30th- Paid current month's rent 500

Questions: How do I do a FIFO perpetual inventory record? I am so incredibly confused and lost right now. Please explain to me how this is done? Please!

To do a FIFO (First-In, First-Out) perpetual inventory record, you need to keep track of your inventory purchases and sales in the order they occurred. Here's a step-by-step explanation of how to do it using the given transactions:

1. Start with the initial inventory: On November 30th, 2010, you had 20 bikes costing $550 each. The total cost of the initial inventory is 20 bikes * $550 = $11,000.

2. Record the purchases: Identify the bikes purchased on December 4th and December 16th. According to the transactions, you purchased 10 bikes for $575 each on December 4th and 15 bikes for $600 each on December 16th, both from Slickrock.

3. Determine the cost of goods available for sale: Add the cost of the initial inventory and the purchases to get the total cost of goods available for sale. In this case, it is $11,000 (initial inventory) + ($10 bikes * $575) + ($15 bikes * $600) = $11,000 + $5,750 + $9,000 = $25,750.

4. Calculate the cost of goods sold: To determine the cost of goods sold, you need to know the quantity of bikes sold. From the given transactions, you sold 14 bikes to Allsport on December 6th and 18 bikes to Bikeworld on December 19th. Both sales were made on account.

5. Apply the FIFO principle: FIFO assumes that the oldest inventory is sold first. Therefore, you need to allocate the costs of the bikes sold based on the earliest purchases.

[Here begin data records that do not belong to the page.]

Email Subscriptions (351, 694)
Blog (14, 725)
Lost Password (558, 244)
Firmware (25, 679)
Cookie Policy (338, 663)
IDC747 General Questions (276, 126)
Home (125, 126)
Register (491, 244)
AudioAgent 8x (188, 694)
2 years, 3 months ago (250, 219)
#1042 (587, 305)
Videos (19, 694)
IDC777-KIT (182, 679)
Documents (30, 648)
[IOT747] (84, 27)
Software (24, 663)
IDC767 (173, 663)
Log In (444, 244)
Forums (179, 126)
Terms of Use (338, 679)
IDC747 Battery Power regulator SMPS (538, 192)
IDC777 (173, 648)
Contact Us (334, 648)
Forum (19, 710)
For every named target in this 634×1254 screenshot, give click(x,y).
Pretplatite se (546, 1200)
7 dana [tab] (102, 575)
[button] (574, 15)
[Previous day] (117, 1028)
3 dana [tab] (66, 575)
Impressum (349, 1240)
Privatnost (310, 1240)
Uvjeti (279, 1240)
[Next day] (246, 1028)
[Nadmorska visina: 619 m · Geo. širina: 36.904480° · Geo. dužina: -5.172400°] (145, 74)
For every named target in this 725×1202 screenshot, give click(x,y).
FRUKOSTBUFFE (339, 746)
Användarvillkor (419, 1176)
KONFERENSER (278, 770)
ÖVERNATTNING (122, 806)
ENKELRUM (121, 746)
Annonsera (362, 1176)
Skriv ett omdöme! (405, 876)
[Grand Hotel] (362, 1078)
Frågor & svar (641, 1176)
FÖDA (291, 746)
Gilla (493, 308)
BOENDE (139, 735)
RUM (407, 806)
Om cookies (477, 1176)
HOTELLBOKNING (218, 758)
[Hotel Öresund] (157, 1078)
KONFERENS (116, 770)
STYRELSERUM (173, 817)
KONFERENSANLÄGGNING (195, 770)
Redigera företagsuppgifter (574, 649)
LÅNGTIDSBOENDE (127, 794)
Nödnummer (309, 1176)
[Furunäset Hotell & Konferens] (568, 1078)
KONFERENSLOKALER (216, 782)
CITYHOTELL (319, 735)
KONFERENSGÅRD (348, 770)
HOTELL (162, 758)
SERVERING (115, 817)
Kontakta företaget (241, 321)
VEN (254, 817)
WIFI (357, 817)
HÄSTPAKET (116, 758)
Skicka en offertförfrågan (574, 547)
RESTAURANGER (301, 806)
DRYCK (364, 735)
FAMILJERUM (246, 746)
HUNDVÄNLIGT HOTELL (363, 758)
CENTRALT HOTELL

6. Calculate the cost assigned to the December 6th sale: Since you sold 14 bikes to Allsport on December 6th, you will assign the cost of the 10 bikes purchased on December 4th (the oldest) and 4 bikes from the purchase made on December 16th. The cost for the 10 bikes is $575 each, resulting in a total cost of $5,750. For the remaining 4 bikes from the December 16th purchase, the cost is $600 each, resulting in a total cost of $2,400. Therefore, the total cost assigned to the December 6th sale is $5,750 + $2,400 = $8,150.

7. Calculate the cost assigned to the December 19th sale: Since you sold 18 bikes to Bikeworld on December 19th, you will assign the cost of the 10 bikes purchased on December 4th (the oldest) and the remaining 8 bikes from the purchase made on December 16th. The cost for the 10 bikes is $575 each, resulting in a total cost of $5,750. For the remaining 8 bikes from the December 16th purchase, the cost is $600 each, resulting in a total cost of $4,800. Therefore, the total cost assigned to the December 19th sale is $5,750 + $4,800 = $10,550.

8. Calculate the value of the ending inventory: Subtract the total cost assigned to the sales from the cost of goods available for sale. In this case, it is $25,750 (cost of goods available for sale) - ($8,150 + $10,550) (cost assigned to sales) = $25,750 - $18,700 = $7,050.

9. Verify your inventory value: Compare the value of the ending inventory calculated using FIFO perpetual inventory with the given information to ensure it matches. In this case, the ending inventory value is $7,050.

By following these steps, you can maintain a FIFO perpetual inventory record for your bike inventory based on the given transactions.